Effect of transfection of tumor necrosis factor α gene and its mutants on tumorigenicity of H22 tumor cells in vivo

AIM: To compare the tumorigenecity of H22 cells transfected with TNF-α gene and its mutants (secreted TNF-α mutant, S-TNFm, transmembrane TNF-α mutant, TM-TNFm and wild type of TNF-α, Wt-TNF) in vivo . METHODS: Three kinds of mouse liver cancer cell line H22 expressing TNF-α and its two mutants were mixed with untransfected H22 at different effector/target ratio separately. The growth of tumor was examined after injection of 2.5×10 5 (100 μL) mixed H22 tumor cells into mice. The lymphocyte infiltration in the site of tumor and the expression of Fas on tumor cells were detected by immunohistochemistry. RESULTS: The tumorigenecity of H22 cells transfected with TNF-α gene and its mutants was significantly weakened ( P 0.01).
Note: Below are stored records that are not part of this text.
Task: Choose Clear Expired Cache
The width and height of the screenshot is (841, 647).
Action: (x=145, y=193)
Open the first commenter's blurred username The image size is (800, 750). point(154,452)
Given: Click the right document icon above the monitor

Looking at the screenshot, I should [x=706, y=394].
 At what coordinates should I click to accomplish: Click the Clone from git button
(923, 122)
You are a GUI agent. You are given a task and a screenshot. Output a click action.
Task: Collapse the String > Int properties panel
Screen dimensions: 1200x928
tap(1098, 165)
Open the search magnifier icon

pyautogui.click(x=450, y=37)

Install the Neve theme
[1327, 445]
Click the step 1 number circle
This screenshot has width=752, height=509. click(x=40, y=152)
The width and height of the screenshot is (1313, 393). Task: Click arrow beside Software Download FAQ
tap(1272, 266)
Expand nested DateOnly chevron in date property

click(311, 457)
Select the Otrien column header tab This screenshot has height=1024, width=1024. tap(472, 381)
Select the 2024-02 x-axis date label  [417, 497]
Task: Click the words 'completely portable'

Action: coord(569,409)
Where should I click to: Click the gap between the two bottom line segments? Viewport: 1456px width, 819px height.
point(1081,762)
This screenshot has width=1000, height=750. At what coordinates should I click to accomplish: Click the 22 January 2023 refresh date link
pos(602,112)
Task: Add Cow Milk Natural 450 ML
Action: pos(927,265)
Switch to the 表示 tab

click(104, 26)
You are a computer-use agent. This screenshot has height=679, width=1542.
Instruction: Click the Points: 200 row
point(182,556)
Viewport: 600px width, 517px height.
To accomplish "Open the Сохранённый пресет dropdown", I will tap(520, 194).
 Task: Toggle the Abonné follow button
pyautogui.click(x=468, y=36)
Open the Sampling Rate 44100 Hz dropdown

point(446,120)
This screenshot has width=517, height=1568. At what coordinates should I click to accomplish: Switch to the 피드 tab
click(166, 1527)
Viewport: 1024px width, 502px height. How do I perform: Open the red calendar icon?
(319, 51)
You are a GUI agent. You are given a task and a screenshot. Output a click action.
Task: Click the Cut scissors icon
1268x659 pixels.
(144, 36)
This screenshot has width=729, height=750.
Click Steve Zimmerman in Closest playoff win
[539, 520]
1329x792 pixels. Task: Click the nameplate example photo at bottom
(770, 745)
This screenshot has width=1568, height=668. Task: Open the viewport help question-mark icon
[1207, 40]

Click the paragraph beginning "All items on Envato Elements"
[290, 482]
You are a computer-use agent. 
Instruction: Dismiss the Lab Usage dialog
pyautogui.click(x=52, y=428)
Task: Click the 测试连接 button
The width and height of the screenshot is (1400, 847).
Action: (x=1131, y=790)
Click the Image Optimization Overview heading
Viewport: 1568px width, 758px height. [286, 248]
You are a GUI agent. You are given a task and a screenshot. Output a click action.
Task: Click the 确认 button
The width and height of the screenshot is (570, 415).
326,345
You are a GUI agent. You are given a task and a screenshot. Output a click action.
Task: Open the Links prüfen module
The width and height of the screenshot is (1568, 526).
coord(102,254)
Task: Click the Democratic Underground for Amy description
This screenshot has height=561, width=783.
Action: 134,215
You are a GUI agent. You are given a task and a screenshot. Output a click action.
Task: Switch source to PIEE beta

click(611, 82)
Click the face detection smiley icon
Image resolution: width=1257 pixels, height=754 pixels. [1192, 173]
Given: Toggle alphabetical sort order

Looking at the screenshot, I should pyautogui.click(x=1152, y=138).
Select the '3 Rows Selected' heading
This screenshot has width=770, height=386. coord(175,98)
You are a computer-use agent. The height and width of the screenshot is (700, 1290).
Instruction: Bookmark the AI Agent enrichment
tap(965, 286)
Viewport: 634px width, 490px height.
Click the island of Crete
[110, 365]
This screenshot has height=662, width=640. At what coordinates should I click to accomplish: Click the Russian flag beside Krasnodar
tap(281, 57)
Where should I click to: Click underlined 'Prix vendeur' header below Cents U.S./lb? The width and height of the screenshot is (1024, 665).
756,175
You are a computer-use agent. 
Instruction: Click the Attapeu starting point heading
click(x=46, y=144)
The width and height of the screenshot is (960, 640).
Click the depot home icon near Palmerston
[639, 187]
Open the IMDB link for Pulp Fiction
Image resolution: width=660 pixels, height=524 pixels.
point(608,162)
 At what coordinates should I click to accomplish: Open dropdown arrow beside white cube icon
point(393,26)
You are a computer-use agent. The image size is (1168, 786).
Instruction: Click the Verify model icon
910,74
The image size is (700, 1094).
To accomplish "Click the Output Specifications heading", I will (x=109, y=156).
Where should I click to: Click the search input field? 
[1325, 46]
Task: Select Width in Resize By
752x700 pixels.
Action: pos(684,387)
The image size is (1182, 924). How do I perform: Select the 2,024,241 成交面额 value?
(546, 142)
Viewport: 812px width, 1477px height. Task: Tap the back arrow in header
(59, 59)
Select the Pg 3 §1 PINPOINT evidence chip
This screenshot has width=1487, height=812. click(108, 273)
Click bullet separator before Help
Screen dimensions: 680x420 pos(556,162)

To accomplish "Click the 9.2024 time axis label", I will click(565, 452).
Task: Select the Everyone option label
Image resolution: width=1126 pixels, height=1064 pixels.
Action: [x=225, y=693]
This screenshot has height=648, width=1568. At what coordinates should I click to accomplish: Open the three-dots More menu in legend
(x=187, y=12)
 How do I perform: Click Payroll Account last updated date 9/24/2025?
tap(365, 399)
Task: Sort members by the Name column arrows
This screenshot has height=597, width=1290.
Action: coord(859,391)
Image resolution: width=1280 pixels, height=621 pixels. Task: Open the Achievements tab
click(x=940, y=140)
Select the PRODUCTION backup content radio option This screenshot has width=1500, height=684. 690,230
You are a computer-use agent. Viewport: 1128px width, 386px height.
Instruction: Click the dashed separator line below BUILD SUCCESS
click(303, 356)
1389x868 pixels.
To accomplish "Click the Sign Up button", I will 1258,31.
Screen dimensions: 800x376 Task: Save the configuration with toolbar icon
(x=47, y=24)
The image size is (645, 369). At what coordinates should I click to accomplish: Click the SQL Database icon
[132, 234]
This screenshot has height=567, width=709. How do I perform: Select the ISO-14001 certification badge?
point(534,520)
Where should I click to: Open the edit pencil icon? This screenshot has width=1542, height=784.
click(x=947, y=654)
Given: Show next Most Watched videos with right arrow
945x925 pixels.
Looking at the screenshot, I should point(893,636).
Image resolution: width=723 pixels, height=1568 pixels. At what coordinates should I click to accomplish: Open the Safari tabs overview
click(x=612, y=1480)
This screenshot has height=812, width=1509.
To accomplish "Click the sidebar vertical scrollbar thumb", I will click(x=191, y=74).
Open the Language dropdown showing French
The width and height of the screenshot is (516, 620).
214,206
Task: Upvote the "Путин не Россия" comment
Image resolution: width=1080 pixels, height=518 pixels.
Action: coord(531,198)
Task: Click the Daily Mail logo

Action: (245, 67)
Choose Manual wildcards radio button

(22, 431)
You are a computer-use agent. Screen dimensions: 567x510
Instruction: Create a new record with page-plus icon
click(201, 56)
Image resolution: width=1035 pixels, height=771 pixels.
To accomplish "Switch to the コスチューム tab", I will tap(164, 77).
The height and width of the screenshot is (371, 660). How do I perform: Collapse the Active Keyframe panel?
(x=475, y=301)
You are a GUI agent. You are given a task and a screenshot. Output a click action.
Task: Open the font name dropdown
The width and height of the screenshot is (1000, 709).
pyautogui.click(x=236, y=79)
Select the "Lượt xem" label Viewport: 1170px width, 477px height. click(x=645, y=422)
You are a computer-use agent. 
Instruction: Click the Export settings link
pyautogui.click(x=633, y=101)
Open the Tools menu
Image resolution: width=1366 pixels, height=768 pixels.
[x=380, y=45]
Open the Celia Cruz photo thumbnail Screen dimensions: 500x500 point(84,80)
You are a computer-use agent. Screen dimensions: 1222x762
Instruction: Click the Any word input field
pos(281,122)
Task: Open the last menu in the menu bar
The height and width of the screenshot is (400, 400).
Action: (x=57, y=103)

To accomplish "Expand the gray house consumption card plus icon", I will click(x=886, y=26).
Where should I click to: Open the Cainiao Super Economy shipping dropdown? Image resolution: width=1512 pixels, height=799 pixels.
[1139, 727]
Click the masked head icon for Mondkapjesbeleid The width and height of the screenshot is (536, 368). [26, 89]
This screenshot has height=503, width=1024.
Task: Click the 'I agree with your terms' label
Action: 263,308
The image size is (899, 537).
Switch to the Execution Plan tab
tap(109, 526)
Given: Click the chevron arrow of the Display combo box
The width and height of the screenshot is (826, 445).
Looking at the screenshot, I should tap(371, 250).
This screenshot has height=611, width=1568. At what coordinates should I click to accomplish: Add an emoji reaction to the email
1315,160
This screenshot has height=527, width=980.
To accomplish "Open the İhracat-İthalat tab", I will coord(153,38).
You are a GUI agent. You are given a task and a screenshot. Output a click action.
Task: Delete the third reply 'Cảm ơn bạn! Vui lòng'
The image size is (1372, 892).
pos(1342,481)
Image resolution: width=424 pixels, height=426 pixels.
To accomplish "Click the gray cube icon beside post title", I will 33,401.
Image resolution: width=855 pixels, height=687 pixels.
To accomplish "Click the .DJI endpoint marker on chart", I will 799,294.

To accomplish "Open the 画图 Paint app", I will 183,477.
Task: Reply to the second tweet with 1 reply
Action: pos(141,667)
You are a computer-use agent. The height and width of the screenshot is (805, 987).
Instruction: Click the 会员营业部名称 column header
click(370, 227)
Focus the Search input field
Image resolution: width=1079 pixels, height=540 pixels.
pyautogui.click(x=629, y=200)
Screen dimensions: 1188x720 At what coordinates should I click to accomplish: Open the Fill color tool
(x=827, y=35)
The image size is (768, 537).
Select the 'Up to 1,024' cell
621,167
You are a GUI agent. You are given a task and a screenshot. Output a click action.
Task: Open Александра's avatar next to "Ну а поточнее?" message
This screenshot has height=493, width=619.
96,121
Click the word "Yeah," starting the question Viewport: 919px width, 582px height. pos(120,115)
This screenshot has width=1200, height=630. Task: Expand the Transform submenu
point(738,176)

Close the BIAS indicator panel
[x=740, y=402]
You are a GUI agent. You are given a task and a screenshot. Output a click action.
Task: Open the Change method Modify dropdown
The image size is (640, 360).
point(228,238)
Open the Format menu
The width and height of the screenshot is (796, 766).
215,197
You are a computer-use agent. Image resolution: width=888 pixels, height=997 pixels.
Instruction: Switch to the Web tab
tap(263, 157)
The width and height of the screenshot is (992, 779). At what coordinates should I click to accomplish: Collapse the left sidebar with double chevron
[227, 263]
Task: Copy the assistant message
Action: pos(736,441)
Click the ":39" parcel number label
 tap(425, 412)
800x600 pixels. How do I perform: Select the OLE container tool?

Besides the cytotoxicity of the both forms of TNF, TM-TNF was found to induce the expression of death receptor Fas by tumor cells and S-TNF was shown to promote frank lymphocyte infiltration in the site of tumor. Furthermore, a transient decrease in body weight was found in mice inoculated with H22/S-TNFm. CONCLUSION: The tumorigenecity of tumor cells was reduced by transfection with TM-TNF or S-TNF gene. It results from the cytotoxicity of TNF and their activation of tumorcidal mechanisms in vivo . TM-TNF may induce tumor cell apoptosis via the Fas pathway while S-TNF may exert its antitumor effect by recruiting and activating lymphocytes in the site of tumor.